In an episode of “Manufacturing Talk Radio” recorded live on location at ISM 2018 in Nashville, hosts Tim Grady and Lew Weiss interviewed CreditRiskMonitor President William Danner about the risks associated with corporate bankruptcy. For the individuals and teams trying to monitor for these risks, the challenges are constant and nuanced – and no company is excluded.
For evidence of this, look no further than the high-profile household brands that have recently declared bankruptcy: companies like Claire’s Stores, iHeart Radio and Remington Outdoor Company. These firms receive plenty of media coverage, and yet some of their customers, partners and suppliers were no doubt caught off guard by the news. When large companies move towards bankruptcy it is “like watching a train wreck in slow motion,” said Danner. “It's really not hard to see the signs if you're really looking.
“And the problem, of course, is that there's so much information available about these companies from so many different sources that pulling it together and making sense of it takes a lot of time.”
Having access to actionable intelligence – preferably automated actionable intelligence – can be the difference between efficiently maintaining a view forward into the future and being completely blindsided by bad news.
A Tap on the Shoulder
Companies universally should be committing to financial stress analysis, but they aren’t investing in it as often or as consistently as is needed. It is one thing to consider risk factors as part of new supplier onboarding, but that information is static and does little to protect the company as conditions change: “And so years can go by and things can really change for a company over those years and nobody's paying any attention to what's happening financially for the company,” said Danner. “So we're here to kind of propose a better best practice, and that is monitor everybody.”

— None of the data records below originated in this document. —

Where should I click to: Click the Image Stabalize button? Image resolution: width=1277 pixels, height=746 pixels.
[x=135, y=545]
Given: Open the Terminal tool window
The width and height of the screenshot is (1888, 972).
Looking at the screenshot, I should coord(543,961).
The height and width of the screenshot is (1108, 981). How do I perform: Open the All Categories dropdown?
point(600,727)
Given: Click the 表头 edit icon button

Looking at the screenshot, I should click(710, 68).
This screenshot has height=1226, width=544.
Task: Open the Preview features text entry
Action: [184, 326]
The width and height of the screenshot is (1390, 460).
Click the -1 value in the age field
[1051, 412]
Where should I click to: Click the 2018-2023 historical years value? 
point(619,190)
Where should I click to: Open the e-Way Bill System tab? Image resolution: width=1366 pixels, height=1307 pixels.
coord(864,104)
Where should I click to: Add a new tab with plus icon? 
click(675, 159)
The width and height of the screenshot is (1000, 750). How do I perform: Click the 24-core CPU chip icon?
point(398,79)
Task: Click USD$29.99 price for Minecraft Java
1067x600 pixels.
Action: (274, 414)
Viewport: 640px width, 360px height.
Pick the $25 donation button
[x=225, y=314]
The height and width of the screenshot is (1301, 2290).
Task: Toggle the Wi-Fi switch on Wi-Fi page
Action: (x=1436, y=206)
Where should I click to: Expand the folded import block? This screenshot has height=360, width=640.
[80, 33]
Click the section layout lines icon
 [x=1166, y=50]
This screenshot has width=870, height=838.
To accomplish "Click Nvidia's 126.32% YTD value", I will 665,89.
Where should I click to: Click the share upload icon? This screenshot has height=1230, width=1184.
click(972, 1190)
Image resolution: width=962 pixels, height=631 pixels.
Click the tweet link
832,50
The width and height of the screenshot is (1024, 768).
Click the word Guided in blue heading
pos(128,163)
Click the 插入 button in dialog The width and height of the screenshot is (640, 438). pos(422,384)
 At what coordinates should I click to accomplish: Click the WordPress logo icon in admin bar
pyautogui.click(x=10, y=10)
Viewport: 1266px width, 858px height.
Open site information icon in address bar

The FRISK® score is the CreditRiskMonitor’s hallmark, a 96% accurate score for gauging the probability of U.S. public company bankruptcy in a 12-month window. The FRISK® score – a “1”-to-“10” scale where the lowest scores represent the highest amount of risk – incorporates a number of powerful indicators, including:
- A “Merton” type model using stock-market-capitalization and volatility. Merton models are widely used to measure the credit risk of a corporation’s debt and potential for credit default
- Financial ratios, including those used in the Altman Z”-Score Model
- Bond agency ratings from Moody’s and Fitch
- Behavioral data derived from click patterns from existing CreditRiskMonitor subscribers
CreditRiskMonitor not only delivers financial risk data that’s accessible with the FRISK® score, it is on the lookout for changes in status and actively alerts the teams leveraging its monitoring capabilities. Bad news is always unwelcome, but it is better to learn of it when it is still a possibility than when it has officially come to pass. Companies usually know what to do when bad news hits, but the sooner they are aware of the need to act, the more response options that they will have to choose from.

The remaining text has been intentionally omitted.